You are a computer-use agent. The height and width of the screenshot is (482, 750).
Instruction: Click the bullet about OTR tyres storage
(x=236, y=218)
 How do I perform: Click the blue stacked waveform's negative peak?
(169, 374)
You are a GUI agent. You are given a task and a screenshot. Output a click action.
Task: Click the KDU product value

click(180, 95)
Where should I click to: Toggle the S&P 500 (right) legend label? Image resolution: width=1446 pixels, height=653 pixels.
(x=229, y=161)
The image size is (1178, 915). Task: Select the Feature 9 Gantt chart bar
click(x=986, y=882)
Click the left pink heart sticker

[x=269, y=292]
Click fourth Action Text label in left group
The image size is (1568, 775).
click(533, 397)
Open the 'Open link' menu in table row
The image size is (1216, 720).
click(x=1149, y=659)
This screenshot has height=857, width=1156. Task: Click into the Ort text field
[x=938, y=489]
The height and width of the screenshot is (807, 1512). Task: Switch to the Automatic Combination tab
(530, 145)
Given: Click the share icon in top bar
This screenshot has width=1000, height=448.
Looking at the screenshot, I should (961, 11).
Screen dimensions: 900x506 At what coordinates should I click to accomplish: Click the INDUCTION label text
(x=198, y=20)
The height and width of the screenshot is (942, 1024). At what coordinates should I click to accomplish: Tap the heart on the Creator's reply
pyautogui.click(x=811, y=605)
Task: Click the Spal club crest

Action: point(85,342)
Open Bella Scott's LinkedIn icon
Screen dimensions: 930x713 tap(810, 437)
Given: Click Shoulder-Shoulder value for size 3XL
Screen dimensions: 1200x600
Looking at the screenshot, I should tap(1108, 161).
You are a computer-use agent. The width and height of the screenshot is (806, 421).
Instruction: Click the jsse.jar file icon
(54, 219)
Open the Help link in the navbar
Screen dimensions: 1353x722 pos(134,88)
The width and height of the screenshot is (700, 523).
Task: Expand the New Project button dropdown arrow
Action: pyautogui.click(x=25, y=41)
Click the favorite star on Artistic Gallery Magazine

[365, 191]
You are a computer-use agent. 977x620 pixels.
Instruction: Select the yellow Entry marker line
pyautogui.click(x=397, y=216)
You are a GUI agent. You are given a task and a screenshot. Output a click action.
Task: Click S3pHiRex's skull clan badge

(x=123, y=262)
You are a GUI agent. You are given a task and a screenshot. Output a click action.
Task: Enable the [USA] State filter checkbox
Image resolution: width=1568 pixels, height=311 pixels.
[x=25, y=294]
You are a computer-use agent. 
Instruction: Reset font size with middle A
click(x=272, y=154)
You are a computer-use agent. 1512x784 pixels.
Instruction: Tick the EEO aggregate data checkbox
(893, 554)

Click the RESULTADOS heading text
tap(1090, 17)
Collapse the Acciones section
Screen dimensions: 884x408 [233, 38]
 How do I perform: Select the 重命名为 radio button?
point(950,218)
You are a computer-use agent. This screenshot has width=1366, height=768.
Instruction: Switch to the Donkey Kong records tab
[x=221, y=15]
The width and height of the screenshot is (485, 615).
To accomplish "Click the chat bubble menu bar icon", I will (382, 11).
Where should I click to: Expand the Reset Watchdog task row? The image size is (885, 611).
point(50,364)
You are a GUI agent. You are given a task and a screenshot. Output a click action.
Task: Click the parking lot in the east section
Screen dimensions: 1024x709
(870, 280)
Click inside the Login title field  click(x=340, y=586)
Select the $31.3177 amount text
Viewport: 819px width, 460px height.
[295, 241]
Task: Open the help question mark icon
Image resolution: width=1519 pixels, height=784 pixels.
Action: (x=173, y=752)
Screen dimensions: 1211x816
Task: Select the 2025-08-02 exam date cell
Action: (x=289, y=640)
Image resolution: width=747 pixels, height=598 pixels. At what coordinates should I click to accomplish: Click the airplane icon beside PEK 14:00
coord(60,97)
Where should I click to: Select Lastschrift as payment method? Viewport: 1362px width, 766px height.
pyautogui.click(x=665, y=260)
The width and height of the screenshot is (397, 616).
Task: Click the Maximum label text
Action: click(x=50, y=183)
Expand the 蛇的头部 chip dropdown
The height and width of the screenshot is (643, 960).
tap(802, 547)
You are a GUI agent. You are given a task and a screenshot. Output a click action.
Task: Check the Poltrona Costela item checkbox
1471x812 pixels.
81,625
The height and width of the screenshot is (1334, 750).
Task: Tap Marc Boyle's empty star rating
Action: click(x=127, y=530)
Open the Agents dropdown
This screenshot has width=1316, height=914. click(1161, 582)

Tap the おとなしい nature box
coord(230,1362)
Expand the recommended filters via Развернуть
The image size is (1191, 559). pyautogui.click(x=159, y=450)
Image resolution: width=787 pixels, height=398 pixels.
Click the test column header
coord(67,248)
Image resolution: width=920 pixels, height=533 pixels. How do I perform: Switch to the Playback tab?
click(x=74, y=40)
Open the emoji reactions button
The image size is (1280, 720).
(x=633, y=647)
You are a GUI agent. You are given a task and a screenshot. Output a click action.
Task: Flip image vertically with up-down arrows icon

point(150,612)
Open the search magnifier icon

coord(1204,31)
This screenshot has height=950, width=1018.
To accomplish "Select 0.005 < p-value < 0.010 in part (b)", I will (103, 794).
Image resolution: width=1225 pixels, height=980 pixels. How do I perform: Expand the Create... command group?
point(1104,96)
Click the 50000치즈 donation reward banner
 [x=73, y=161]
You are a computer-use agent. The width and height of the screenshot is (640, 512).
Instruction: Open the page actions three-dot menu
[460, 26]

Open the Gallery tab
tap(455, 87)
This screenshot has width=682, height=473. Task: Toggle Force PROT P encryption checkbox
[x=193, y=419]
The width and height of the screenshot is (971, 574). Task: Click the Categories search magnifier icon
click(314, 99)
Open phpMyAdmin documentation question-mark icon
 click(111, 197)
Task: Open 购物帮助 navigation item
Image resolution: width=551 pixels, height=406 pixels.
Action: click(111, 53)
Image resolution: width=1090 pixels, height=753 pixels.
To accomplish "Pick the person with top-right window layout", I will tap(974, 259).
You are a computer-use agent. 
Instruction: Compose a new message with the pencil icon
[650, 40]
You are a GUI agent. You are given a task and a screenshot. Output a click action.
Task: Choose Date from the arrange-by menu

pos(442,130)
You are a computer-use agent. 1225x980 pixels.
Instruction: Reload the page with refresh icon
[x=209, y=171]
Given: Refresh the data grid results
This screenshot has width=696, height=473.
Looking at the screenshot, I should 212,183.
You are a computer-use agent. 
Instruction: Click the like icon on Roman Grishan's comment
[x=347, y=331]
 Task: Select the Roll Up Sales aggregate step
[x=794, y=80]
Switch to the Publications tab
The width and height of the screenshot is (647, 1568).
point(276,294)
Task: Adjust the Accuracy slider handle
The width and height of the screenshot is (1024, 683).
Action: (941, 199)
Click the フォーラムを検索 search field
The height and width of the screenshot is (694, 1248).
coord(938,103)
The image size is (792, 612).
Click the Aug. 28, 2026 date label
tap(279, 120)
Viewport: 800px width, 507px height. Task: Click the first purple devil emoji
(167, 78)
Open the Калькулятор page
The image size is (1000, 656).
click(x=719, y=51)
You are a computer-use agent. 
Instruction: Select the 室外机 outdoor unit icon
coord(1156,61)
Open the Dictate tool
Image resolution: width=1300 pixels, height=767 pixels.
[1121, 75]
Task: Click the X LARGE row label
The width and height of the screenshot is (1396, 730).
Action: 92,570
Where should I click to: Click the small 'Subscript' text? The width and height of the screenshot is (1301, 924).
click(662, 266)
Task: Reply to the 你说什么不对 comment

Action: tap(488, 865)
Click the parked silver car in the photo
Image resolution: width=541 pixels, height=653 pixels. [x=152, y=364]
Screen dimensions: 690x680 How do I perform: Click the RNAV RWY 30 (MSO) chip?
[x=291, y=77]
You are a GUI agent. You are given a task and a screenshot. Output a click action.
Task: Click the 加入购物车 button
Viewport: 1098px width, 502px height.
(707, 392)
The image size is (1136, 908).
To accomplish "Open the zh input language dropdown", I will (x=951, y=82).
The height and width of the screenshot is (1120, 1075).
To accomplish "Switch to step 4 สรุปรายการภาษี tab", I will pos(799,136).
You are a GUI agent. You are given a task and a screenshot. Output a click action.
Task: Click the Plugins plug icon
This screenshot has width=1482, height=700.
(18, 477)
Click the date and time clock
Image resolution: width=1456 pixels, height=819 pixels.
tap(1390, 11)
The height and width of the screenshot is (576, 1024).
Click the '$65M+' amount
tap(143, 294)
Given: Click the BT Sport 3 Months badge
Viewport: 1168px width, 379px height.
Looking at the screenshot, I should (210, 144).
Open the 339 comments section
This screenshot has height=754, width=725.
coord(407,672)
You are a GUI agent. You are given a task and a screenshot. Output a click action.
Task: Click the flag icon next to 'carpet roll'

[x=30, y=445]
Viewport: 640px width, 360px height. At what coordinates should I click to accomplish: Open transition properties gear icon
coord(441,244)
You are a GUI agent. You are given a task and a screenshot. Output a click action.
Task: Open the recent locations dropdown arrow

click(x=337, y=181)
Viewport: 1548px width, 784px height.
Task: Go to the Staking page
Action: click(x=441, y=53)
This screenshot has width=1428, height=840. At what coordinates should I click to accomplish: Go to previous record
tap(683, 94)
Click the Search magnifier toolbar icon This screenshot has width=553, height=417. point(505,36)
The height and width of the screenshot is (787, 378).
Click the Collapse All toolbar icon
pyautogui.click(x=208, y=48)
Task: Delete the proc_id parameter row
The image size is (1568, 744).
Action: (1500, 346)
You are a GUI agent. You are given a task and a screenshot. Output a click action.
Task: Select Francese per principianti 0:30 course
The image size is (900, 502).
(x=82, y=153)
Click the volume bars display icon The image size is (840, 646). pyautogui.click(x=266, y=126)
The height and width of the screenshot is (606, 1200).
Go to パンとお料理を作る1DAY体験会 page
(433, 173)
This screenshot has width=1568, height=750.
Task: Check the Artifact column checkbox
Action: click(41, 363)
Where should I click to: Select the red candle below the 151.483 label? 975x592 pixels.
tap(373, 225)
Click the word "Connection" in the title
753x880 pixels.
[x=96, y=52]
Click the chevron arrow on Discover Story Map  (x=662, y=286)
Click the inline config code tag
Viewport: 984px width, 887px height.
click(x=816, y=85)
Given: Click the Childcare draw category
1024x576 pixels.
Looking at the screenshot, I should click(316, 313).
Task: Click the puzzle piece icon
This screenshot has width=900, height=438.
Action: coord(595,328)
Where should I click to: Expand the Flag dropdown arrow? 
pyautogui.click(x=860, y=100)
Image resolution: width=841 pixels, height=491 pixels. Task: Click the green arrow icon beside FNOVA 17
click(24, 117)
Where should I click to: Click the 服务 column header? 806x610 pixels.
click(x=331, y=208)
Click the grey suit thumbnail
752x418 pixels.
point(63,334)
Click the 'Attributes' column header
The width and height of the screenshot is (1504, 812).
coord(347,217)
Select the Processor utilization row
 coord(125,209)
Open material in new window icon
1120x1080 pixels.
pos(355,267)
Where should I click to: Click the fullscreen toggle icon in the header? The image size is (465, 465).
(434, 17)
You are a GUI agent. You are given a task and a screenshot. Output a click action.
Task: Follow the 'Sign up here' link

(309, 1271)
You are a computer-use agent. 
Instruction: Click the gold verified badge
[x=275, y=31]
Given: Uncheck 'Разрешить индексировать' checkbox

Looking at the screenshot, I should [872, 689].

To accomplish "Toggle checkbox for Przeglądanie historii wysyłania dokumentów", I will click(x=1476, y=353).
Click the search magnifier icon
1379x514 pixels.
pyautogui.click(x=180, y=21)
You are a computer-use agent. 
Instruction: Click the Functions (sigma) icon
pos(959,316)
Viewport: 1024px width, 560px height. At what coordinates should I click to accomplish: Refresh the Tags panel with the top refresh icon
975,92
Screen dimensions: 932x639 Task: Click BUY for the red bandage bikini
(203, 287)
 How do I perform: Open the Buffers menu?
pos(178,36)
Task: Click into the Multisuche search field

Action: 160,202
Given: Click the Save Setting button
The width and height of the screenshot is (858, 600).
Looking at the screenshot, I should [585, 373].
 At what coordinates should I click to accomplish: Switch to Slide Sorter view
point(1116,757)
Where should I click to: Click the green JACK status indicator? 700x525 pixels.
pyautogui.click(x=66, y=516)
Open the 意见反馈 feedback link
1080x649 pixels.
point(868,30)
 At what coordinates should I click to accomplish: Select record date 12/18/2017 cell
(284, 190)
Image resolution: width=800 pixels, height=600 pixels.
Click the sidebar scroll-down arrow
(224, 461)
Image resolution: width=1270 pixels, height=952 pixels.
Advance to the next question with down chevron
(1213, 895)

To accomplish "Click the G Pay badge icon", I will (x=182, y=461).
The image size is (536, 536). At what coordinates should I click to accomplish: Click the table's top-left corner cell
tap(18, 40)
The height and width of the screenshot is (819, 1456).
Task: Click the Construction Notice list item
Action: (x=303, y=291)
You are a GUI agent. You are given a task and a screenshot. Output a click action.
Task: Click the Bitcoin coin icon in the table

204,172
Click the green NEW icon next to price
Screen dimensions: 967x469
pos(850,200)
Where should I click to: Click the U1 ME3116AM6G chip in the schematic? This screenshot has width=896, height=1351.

--------------------------------------------------

From the first line of the data above to the line containing "Given: Click the share icon in top bar", repeat everything exactly and add nothing.

*Answer to the exercise:*
You are a computer-use agent. The height and width of the screenshot is (482, 750).
Instruction: Click the bullet about OTR tyres storage
(x=236, y=218)
 How do I perform: Click the blue stacked waveform's negative peak?
(169, 374)
You are a GUI agent. You are given a task and a screenshot. Output a click action.
Task: Click the KDU product value

click(180, 95)
Where should I click to: Toggle the S&P 500 (right) legend label? Image resolution: width=1446 pixels, height=653 pixels.
(x=229, y=161)
The image size is (1178, 915). Task: Select the Feature 9 Gantt chart bar
click(x=986, y=882)
Click the left pink heart sticker

[x=269, y=292]
Click fourth Action Text label in left group
The image size is (1568, 775).
click(533, 397)
Open the 'Open link' menu in table row
The image size is (1216, 720).
click(x=1149, y=659)
This screenshot has height=857, width=1156. Task: Click into the Ort text field
[x=938, y=489]
The height and width of the screenshot is (807, 1512). Task: Switch to the Automatic Combination tab
(530, 145)
Given: Click the share icon in top bar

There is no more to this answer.